## PROBLEM TO WORK ON
Each entry has to be printed again exactly.

# # # #

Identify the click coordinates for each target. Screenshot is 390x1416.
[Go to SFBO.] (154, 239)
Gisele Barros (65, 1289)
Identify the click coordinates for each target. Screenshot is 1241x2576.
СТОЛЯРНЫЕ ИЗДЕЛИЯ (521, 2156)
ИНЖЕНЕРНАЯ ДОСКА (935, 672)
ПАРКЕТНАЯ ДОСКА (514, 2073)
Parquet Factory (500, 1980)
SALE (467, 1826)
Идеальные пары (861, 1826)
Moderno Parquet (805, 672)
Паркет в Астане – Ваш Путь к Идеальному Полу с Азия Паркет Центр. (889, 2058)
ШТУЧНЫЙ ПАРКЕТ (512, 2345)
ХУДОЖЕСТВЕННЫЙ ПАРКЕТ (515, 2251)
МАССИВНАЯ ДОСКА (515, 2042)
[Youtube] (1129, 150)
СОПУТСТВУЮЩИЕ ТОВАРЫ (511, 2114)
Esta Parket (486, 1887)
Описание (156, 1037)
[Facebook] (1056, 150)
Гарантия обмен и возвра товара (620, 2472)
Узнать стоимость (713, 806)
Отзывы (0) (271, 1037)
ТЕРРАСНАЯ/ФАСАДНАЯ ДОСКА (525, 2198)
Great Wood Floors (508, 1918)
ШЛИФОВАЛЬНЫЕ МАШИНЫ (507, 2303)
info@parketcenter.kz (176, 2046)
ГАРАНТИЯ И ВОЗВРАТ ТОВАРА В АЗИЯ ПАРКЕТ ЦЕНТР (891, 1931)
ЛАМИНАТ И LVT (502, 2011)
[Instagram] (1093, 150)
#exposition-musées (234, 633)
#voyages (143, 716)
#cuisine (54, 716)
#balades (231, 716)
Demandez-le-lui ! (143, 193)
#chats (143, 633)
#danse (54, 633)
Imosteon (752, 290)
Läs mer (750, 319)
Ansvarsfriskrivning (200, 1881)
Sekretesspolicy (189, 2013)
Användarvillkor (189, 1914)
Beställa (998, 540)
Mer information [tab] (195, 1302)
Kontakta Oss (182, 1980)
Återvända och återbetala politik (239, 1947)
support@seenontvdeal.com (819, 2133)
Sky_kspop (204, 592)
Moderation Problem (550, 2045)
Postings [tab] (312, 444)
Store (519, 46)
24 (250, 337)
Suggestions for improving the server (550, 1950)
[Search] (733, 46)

# # # #

## RESPONSE
Identify the click coordinates for each target. Screenshot is 390x1416.
[Go to SFBO.] (154, 239)
Gisele Barros (65, 1289)
Identify the click coordinates for each target. Screenshot is 1241x2576.
СТОЛЯРНЫЕ ИЗДЕЛИЯ (521, 2156)
ИНЖЕНЕРНАЯ ДОСКА (935, 672)
ПАРКЕТНАЯ ДОСКА (514, 2073)
Parquet Factory (500, 1980)
SALE (467, 1826)
Идеальные пары (861, 1826)
Moderno Parquet (805, 672)
Паркет в Астане – Ваш Путь к Идеальному Полу с Азия Паркет Центр. (889, 2058)
ШТУЧНЫЙ ПАРКЕТ (512, 2345)
ХУДОЖЕСТВЕННЫЙ ПАРКЕТ (515, 2251)
МАССИВНАЯ ДОСКА (515, 2042)
[Youtube] (1129, 150)
СОПУТСТВУЮЩИЕ ТОВАРЫ (511, 2114)
Esta Parket (486, 1887)
Описание (156, 1037)
[Facebook] (1056, 150)
Гарантия обмен и возвра товара (620, 2472)
Узнать стоимость (713, 806)
Отзывы (0) (271, 1037)
ТЕРРАСНАЯ/ФАСАДНАЯ ДОСКА (525, 2198)
Great Wood Floors (508, 1918)
ШЛИФОВАЛЬНЫЕ МАШИНЫ (507, 2303)
info@parketcenter.kz (176, 2046)
ГАРАНТИЯ И ВОЗВРАТ ТОВАРА В АЗИЯ ПАРКЕТ ЦЕНТР (891, 1931)
ЛАМИНАТ И LVT (502, 2011)
[Instagram] (1093, 150)
#exposition-musées (234, 633)
#voyages (143, 716)
#cuisine (54, 716)
#balades (231, 716)
Demandez-le-lui ! (143, 193)
#chats (143, 633)
#danse (54, 633)
Imosteon (752, 290)
Läs mer (750, 319)
Ansvarsfriskrivning (200, 1881)
Sekretesspolicy (189, 2013)
Användarvillkor (189, 1914)
Beställa (998, 540)
Mer information [tab] (195, 1302)
Kontakta Oss (182, 1980)
Återvända och återbetala politik (239, 1947)
support@seenontvdeal.com (819, 2133)
Sky_kspop (204, 592)
Moderation Problem (550, 2045)
Postings [tab] (312, 444)
Store (519, 46)
24 (250, 337)
Suggestions for improving the server (550, 1950)
[Search] (733, 46)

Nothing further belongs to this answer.